I climbed down the edge towards the rocks in order to begin my climb and lost my footing. I feel on my hands and knees into the mud and silt at the base of one of the rocks, obviously on the down stream side. When I picked myself up to wipe the mud off of my hands, I froze. My hands glistened and shined like I had thrust them into a pile of glitter.

I gasped. Sarah thought I had hurt myself and rushed over to help. Muggsy ran down the tree and bounded towards me. Instantly I shot my hands up into the air to stop them both from treading on what I had found. There in the dirt before me, bright as the sun, tiny flecks of yellow stared up at my face.

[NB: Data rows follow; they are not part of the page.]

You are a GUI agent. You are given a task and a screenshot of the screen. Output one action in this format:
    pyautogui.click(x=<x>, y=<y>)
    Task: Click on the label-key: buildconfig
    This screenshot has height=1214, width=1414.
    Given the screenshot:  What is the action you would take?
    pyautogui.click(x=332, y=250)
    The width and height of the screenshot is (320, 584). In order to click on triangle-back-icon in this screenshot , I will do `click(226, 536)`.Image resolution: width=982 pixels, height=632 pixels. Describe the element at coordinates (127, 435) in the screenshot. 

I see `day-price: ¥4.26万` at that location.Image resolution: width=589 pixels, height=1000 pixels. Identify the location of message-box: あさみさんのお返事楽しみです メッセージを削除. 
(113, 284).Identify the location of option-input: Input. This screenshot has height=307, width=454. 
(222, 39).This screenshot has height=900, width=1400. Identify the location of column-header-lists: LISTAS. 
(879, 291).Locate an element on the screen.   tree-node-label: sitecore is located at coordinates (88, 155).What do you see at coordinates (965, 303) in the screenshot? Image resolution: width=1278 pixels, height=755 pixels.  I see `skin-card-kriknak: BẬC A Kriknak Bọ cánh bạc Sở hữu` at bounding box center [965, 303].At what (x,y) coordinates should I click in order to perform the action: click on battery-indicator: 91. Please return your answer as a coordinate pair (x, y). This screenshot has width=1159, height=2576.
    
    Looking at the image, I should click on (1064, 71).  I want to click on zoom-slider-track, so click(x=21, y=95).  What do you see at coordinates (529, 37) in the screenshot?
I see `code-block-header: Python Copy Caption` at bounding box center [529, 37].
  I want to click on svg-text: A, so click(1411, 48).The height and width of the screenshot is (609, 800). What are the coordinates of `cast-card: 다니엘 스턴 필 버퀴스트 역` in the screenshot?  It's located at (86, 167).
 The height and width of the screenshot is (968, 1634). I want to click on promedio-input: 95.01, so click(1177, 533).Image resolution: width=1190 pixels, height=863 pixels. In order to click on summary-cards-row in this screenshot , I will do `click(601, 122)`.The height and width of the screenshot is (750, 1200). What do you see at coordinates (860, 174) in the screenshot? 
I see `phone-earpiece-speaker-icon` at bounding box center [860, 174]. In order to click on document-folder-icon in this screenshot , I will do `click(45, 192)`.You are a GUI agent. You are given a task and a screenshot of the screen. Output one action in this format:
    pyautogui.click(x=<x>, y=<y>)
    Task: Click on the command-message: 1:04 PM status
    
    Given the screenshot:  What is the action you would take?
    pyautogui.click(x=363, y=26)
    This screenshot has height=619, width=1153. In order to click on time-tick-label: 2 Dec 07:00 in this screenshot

I yelled loud enough for Lou to hear, and his head appeared over the cliff. As he looked down from the top, the disbelief was apparent on his face. Sarah, however, squealed with delight. We looked for a long time for a piece big enough to carry out with us, but I knew that there was no way we were going to find an actual nugget. It didn't stop me from looking though. Long moments passed where I rubbed the gold flakes into my hand, watching the soft metal blend with my skin.

"Come on, it's just Fools Gold" Lou said from above.

"Iron Pirite is a hard stone, Lou. This is soft, maleable. There's no way this is fake. This is the real deal!" Excited, I continued to stare at the surface of the ground near my hand print for a long time. Finally, after a failed attempt to find something in which to store the precious substance, we gave up. We mentally marked the spot and reluctantly climbed to the tree. As we reached the end of the tree and started to scramble up the cliff side, Sarah turned to me.

"Look at this," she almost whispered, her eyes glowing as brightly as the gold we had discovered. She had set her hand into the dirt on the short cliff in order to find purchase and saw the entire hillside sparkling in among the dirt. She held up her hand to me to show that her hand now resembled mine, shining in the sun light with tiny golden flecks.

Sarah gouged out a hand hold in the hillside and balled up what she had removed into a large, smooth, round lump of earth. She tossed this up to Lou, who reluctantly caught it as gingerly as a little girl would grab a hold of a worm she had been asked to hold. The mud kept it's shape and we climbed the rest of the way up the hill.

Sarah was a trooper that day. She carried her mud ball prize all the way out of the mountain, a good two miles from where we had found it. Right now that mud ball rests inside a sandwich bag at my home, just waiting for me to "pan" the gold out of the earth and take it to a jeweler. I have no doubt in my mind that what we found that day was indeed gold. Separated and saved properly, that small lump of earth might be just enough to make a very nice necklace pendant in the shape of an "S" just for her, and that's just what I plan to do with it.

Yes, there is still gold in the California Mountains, if you're lucky enough to stumble across it.